Rank the best set of parameters among the following setting.
Also comment the three best and three worst setting of hyperparameters
def hyperparameter_ranking(LAYERS, UNITS, BATCH_SIZE, LEARNING_RATE, EPOCHS) ->pd.DataFrame:
'''
Your code should return a DataFrame where columns will be LAYERS, UNITS, BATCH_SIZE, LEARNING_RATE, EPOCHS and corresponding accuracy.
The dataframe MUST be sorted in descending order based on the accuracy like the following cell. There will be 270 row
'''
The code is taking a long time to run
Tips to get around
hyperparameter_helper(Layer_size, UNITS, BATCH_SIZE, LEARNING_RATE, EPOCHS) ->pd.DataFrame:
# use fixed layer size will result in dataframe of size 90 for each layer size, significantly reducing your experiments. You can use this helper function inside the hyperparameter_ranking
## Your DataFrame table should be of the following form. Please note: the accuracy values are shown here are just for demonstration
# purposes. The accuracy should be in the descending order
# | LAYERS | UNITS | BATCH_SIZE | LEARNING_RATE | EPOCHS | Accuracy
# 0 3 16 32 0.1 10 0.71
# 1 4 32 16 0.001 20 0.68
# ............................................................

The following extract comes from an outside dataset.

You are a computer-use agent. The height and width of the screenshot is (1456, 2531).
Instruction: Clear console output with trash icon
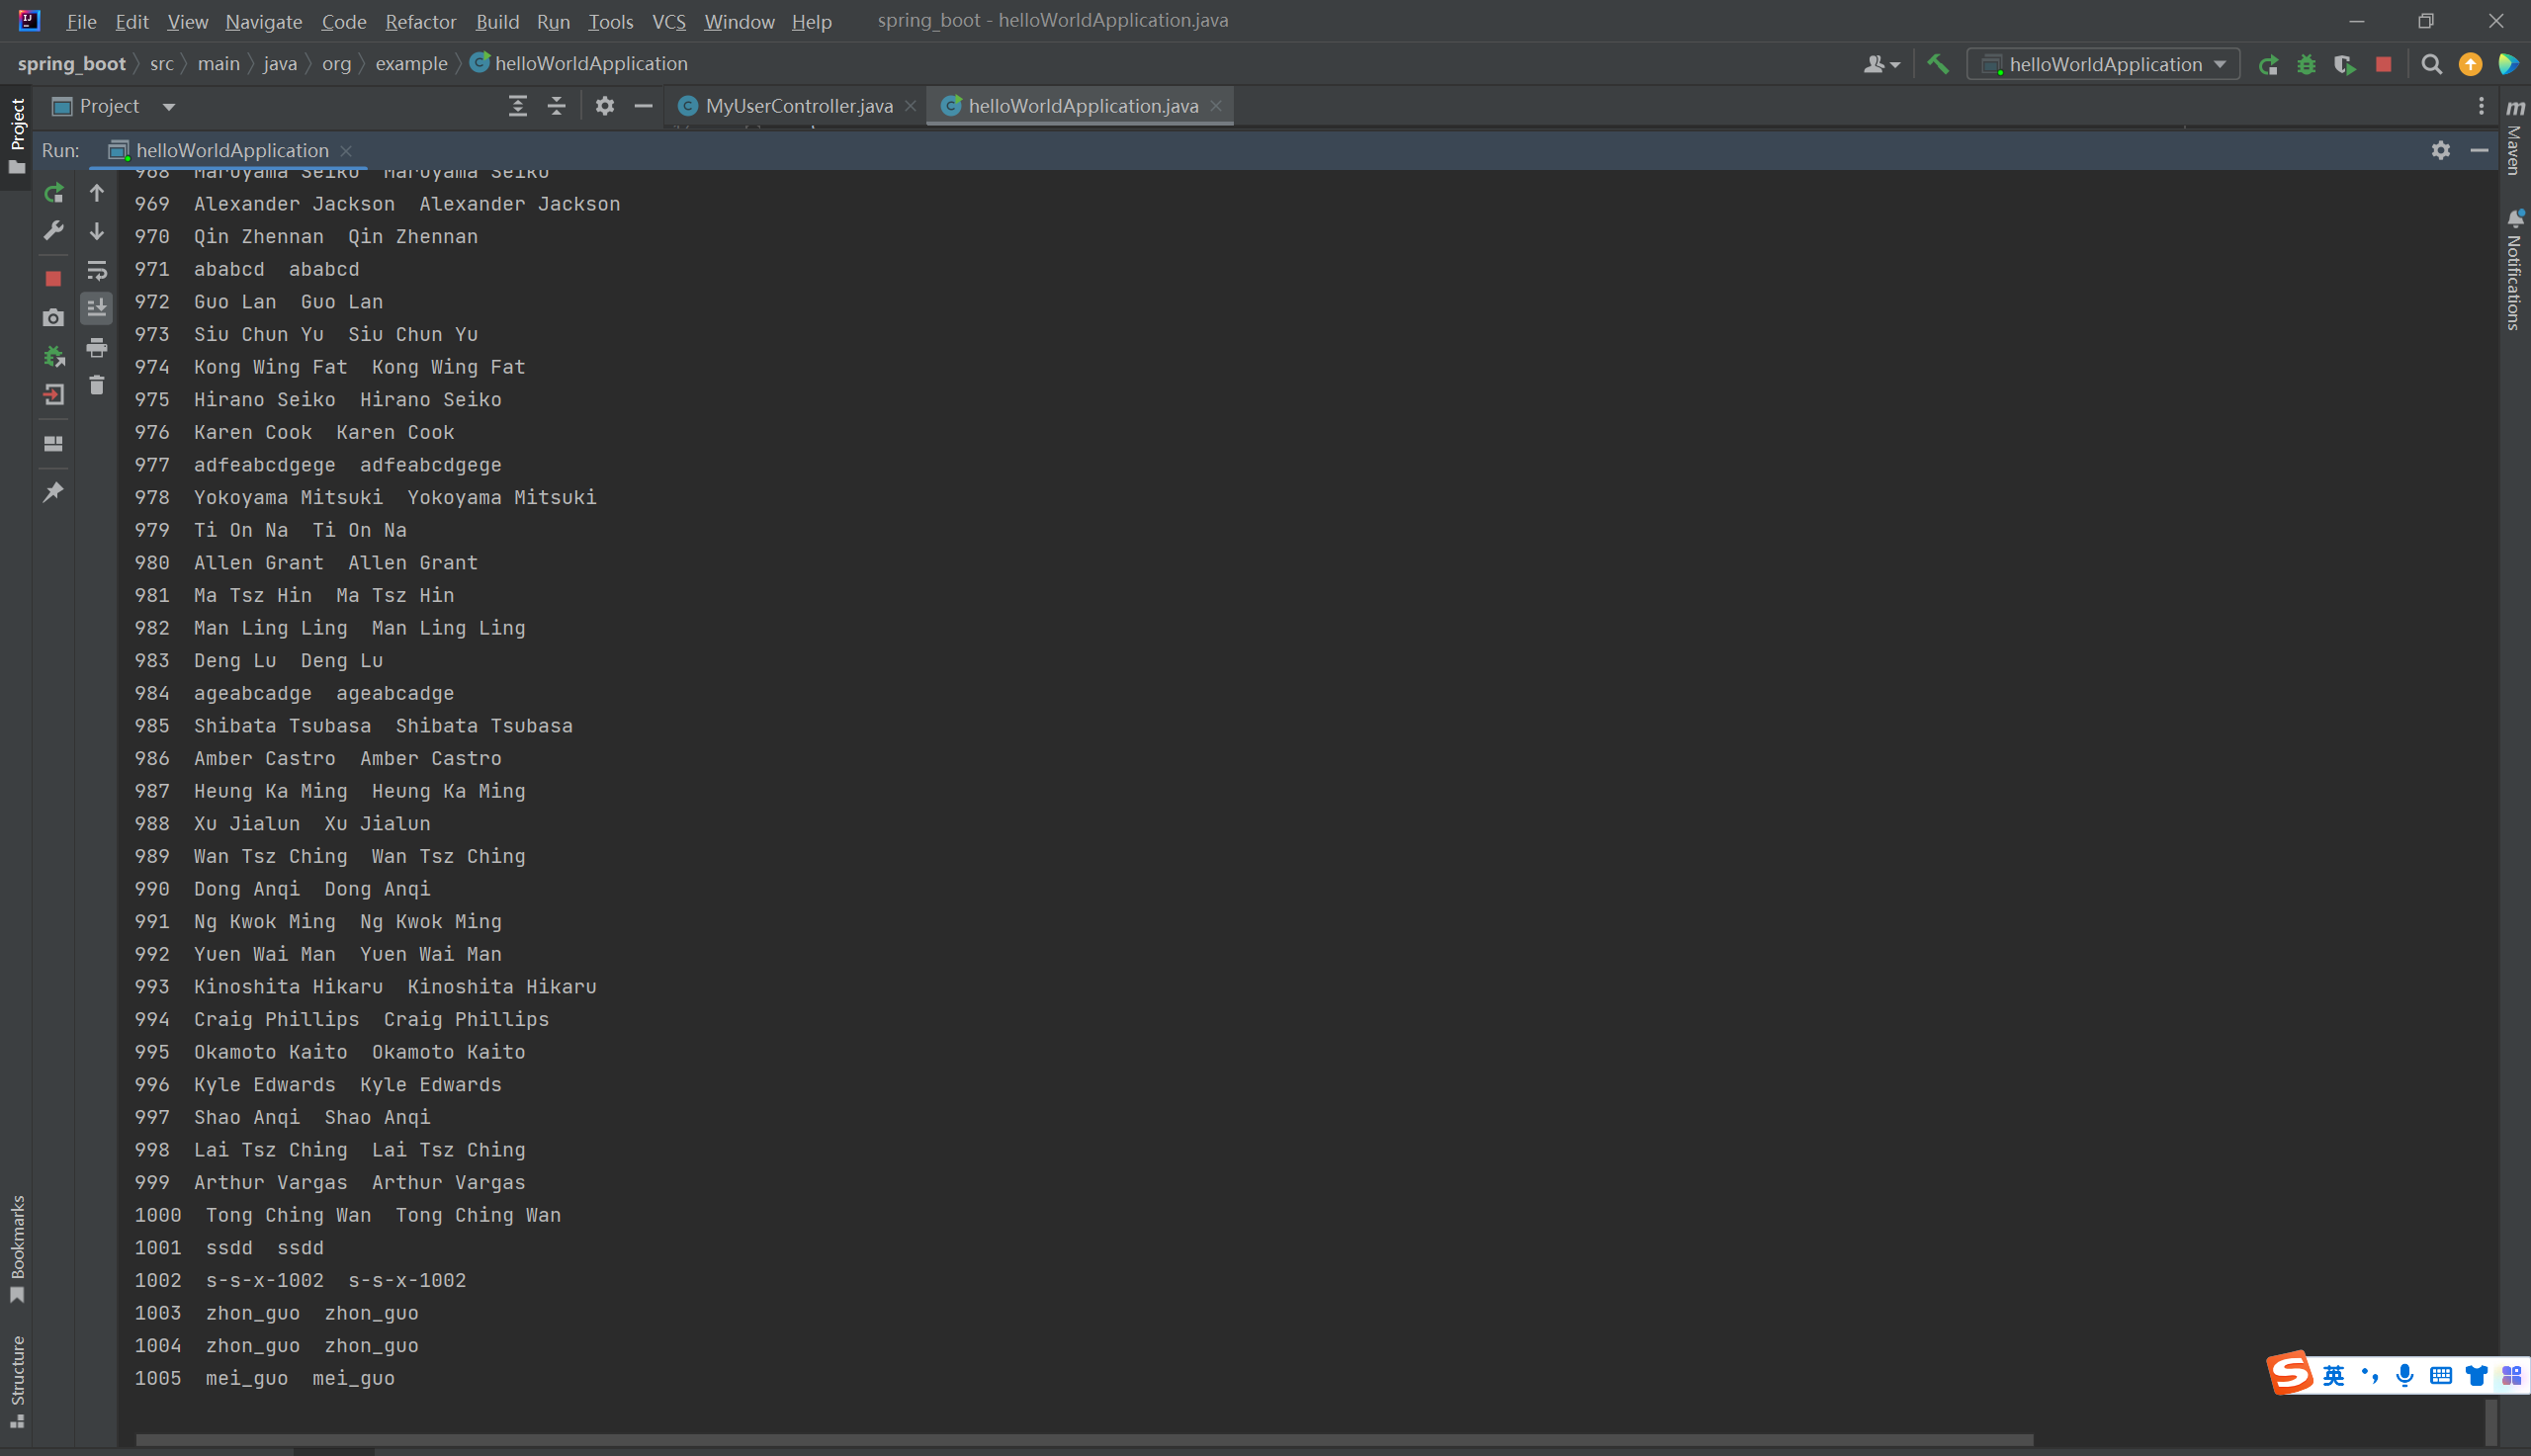tap(97, 386)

# ............................................................
# ............................................................

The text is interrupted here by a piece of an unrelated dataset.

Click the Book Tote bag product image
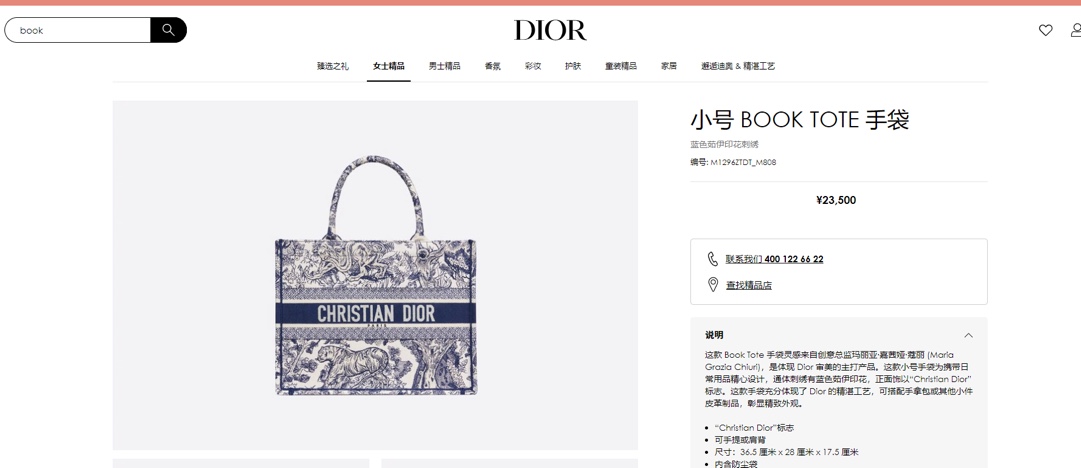1081x468 pixels. pos(376,276)
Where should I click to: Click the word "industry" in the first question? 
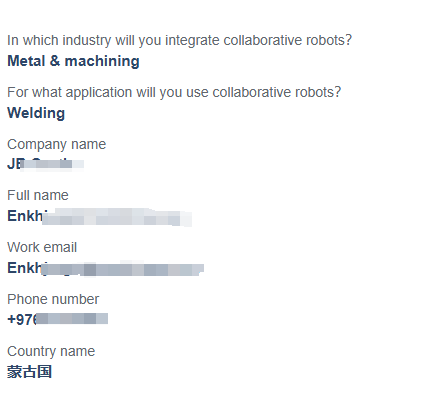point(87,40)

# 269 4 128 16 0.1 10 0.43
In this task, you have to find some advanced hyperparameters:
Special Note: You will investigate different settings for these hyperparameters as well. For example, for ADAM, there are beta_1 and beta_2 values. You can assume them to be default value (0.9 and 0.999). For other Optimizers, and kernel intializers, you can assume their default value for this subtask
Follow the steps below:
step 1: Choose the best set of parameters from the subtask2. This will be the first entry from the dataframe table.

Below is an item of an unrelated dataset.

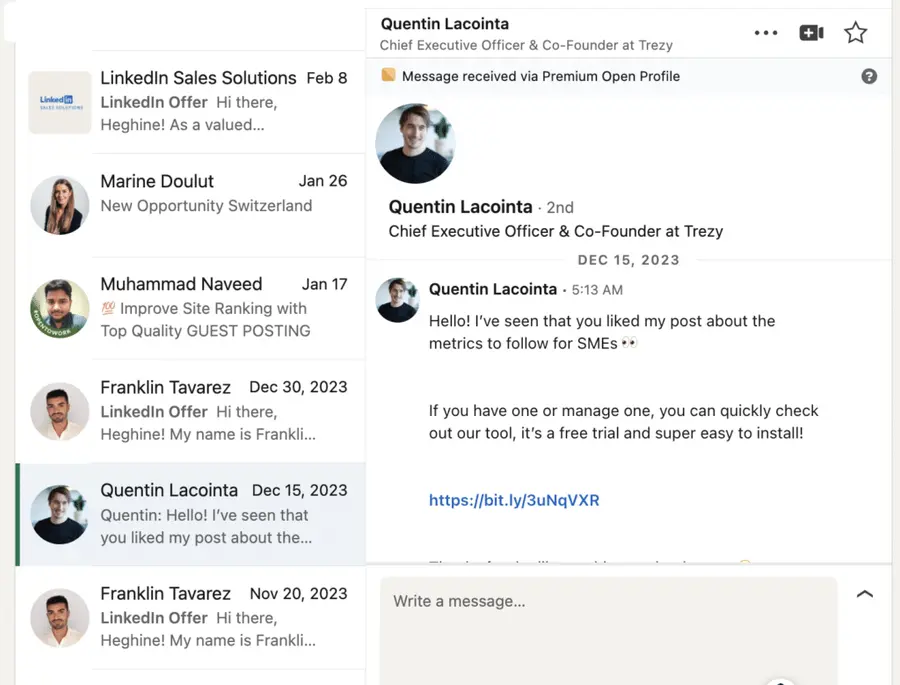The width and height of the screenshot is (900, 685).
Task: Click the LinkedIn Sales Solutions logo thumbnail
Action: click(x=59, y=102)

step 2: Modify the function create_model by creating the new function create_model_subtask3 that additionally considers the Dropout rate, and Kernel Initializer! For dropout this can be done as follows.
model.add.....................
model.add(Dropout(0))
step 3: Modify the function evaluate to evaluate_subtask3 to account for the optimizers
def advanced_hyperparameter_search(OPTIMIZER, DROPOUT_RATE, KERNEL_INITIALIZER)->pd.DataFrame:
'''
In the same way as subtask2, create a table with columns for
OPTIMIZER, DROPOUT_RATE, KERNEL_INITIALIZER and accuracy.
The dataframe MUST be sorted in descending order based on the accuracy like the following cell. There will be 48 rows,
For other parameters, use the best one you found from subtask2 function hyperparameter_ranking.
'''
df.head(10) #it will print first 10 rows of the table
df.tail(10) #it will print last 10 rows of the table
special_model = create_model(num_layers=4, num_units=16, flattened_size=x_test.shape[1],
activation_function='sigmoid', class_size=num_classes)
loss, acc = evaluate(FCmodel=special_model, Learning_Rate=0.1, batch_sz=256, epochs=100)
after these lines, if you write
loss, acc = evaluate(FCmodel=special_model, Learning_Rate=0.1, batch_sz=256, epochs=100)
you'll probably expect the model to get trained again from scratch. But it won't, and the model will get trained from where it left off. So, every time you need to retrain your model or train a new model, you have to write down both the lines to be safe.